Figure EV1. Polyalanine stretches regulate UBA6-USE1 interaction and ubiquitin transfer.

Figure EV1

(A) FLAG-WT USE1, FLAG-USE1 ΔPolyAla, FLAG-USE1 C188A, and FLAG-USE1 ΔLB were co-expressed with HA-Ub in HEK293T cells. Cell lysates were incubated with or without β mercaptoethanol (βME) and analyzed for ubiquitin loading. Results are normalized to control WT USE1. n = 4 biological replicates. (B) A representative blot for time-dependent in vitro ubiquitin loading of WT and ΔPolyAla USE1 by UBA6 (quantification is presented in Fig. 1C). (C) WT and ΔPolyAla KO cells were treated with the cross-linker formaldehyde and cell lysates were immunoprecipitated with anti-USE1 or control IgG antibodies.
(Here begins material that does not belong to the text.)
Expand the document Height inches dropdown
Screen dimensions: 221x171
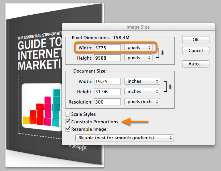click(142, 91)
Immunocomplexes were analyzed with anti-USE1 and anti-UBA6 antibodies. (D) FLAG-WT USE1, empty GFP and GFP-polyAla (19Ala) constructs were transfected into HEK293T cells. Cell lysates were immunoprecipitated with anti-UBA6 antibodies and the immunocomplexes were analyzed with anti-FLAG, anti-UBA6 and anti-GFP antibodies. The bound USE1/UBA6 ratio is shown. n = 3 biological replicates. Data information: Data points in (A, D) represent mean ± s.e.m. P values were calculated by one-way ANOVA Tukey’s test (A) or paired 2-tailed t test (D). **P< 0.01, ****P < 0.0001. Source data are available online for this figure.